=== PROBLEM DESCRIPTION ===
Render the lines from the one containing "Screen dimensions: 2560x1200" through the one containing "Open clock picker", both included, as a numbered list, omitting any blank lines.

=== DATA FOR THE TASK ===
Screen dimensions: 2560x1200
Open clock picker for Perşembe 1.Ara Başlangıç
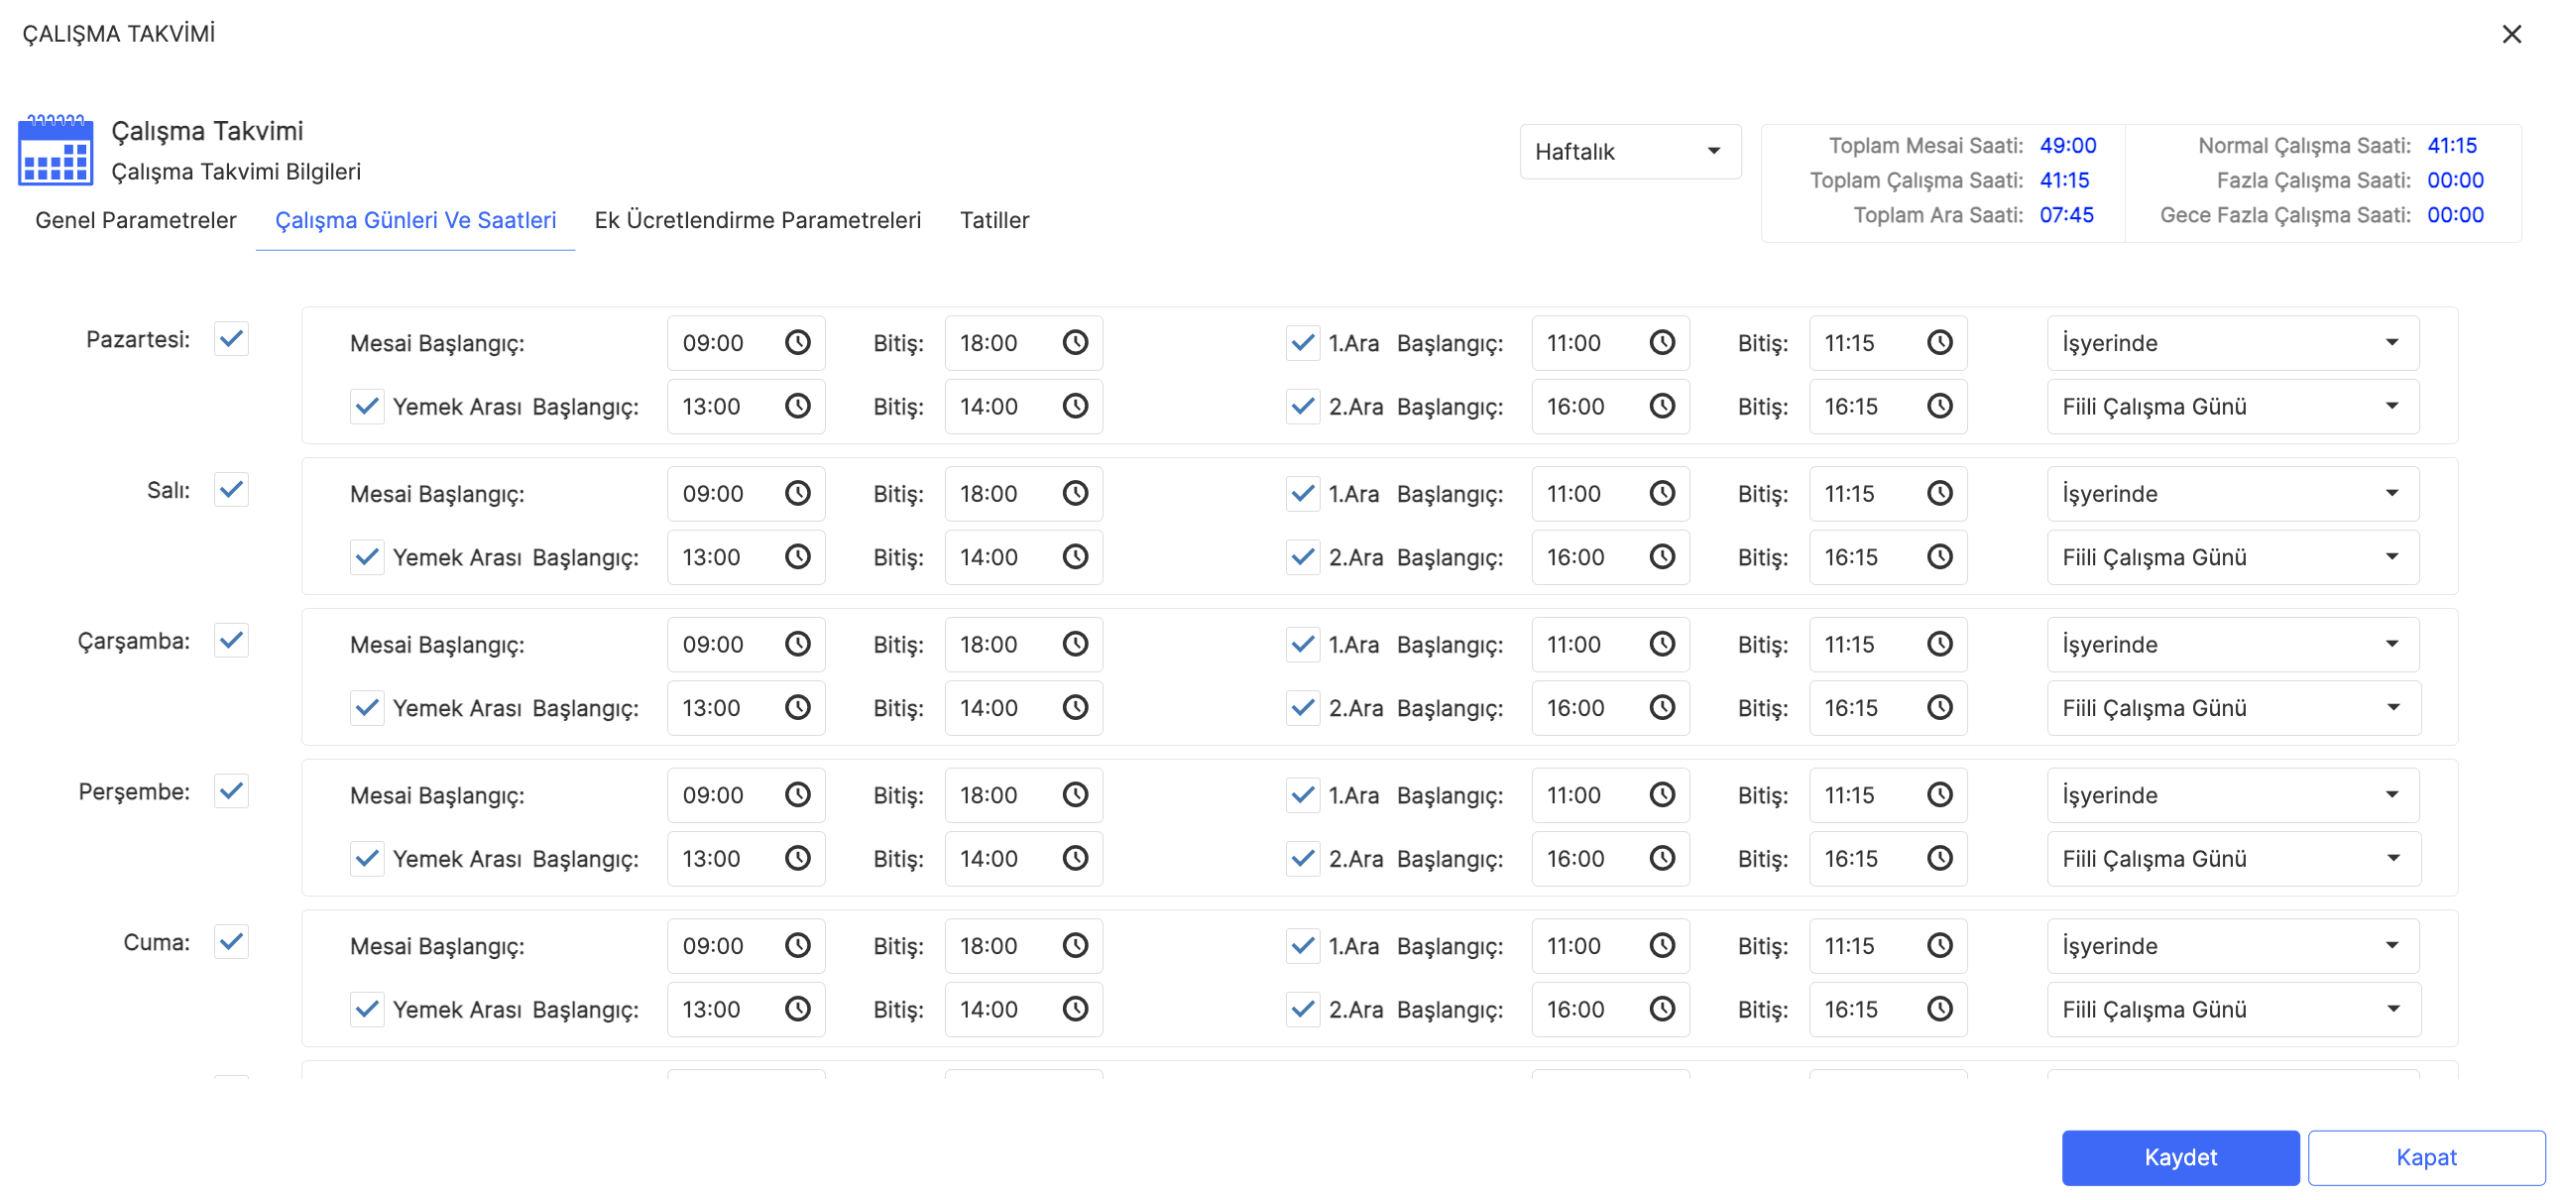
* * *
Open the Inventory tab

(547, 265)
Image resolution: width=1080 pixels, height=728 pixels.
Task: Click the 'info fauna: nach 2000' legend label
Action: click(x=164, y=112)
--
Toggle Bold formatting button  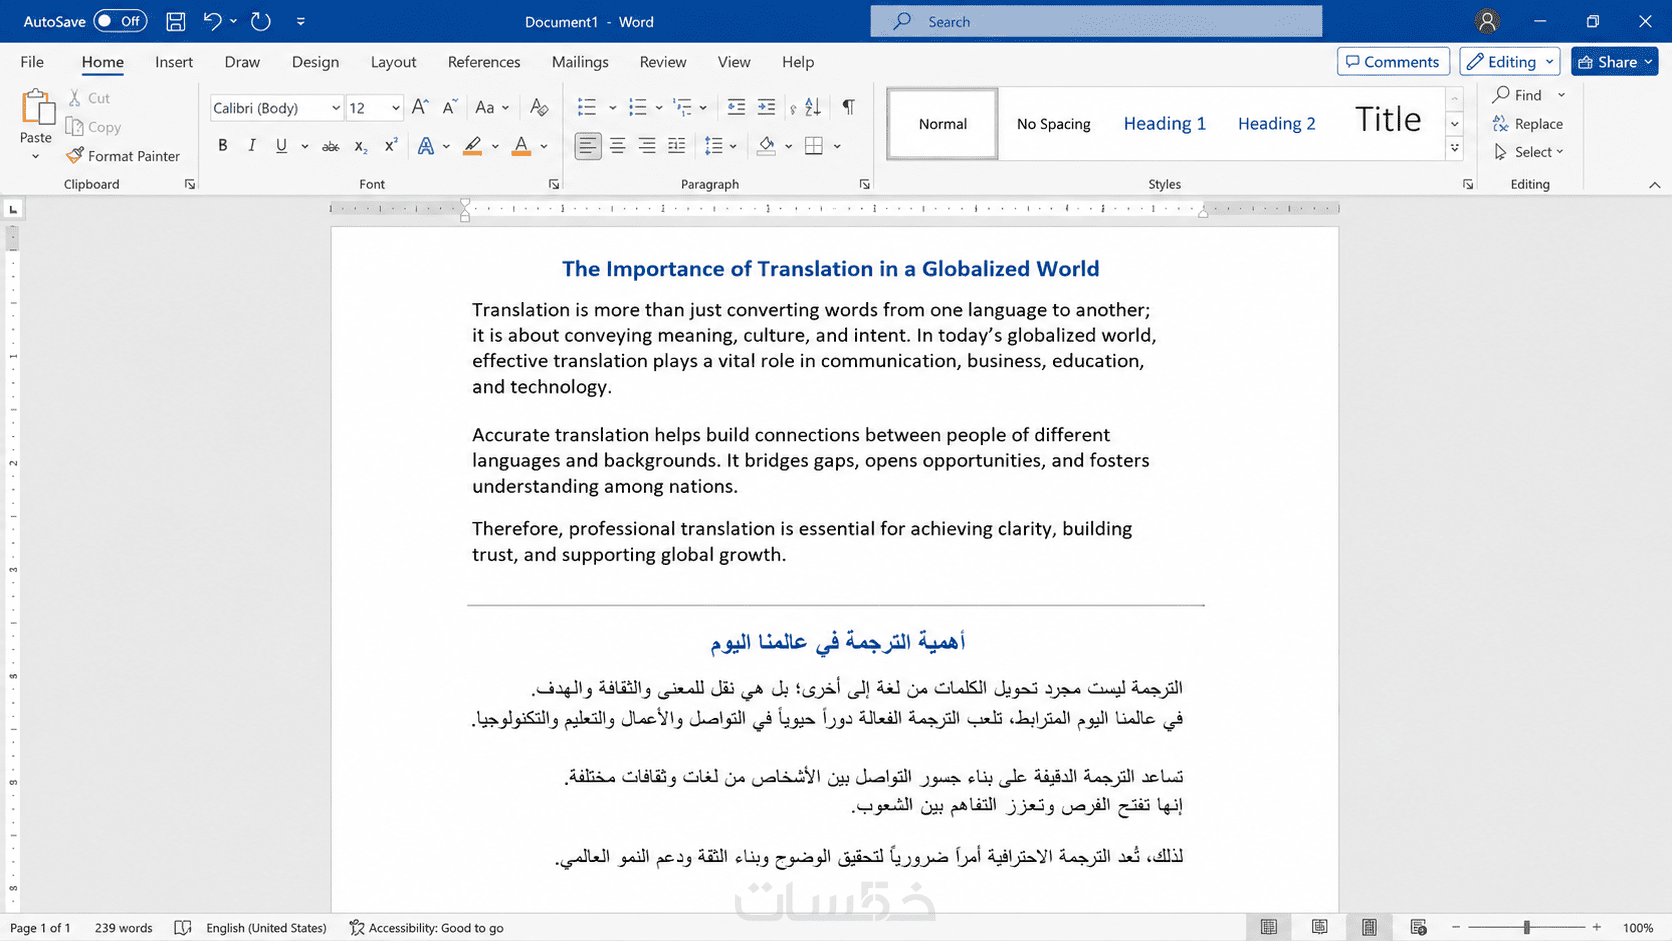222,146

=== RESPONSE ===
1. Screen dimensions: 2560x1200
2. Open clock picker for Perşembe 1.Ara Başlangıç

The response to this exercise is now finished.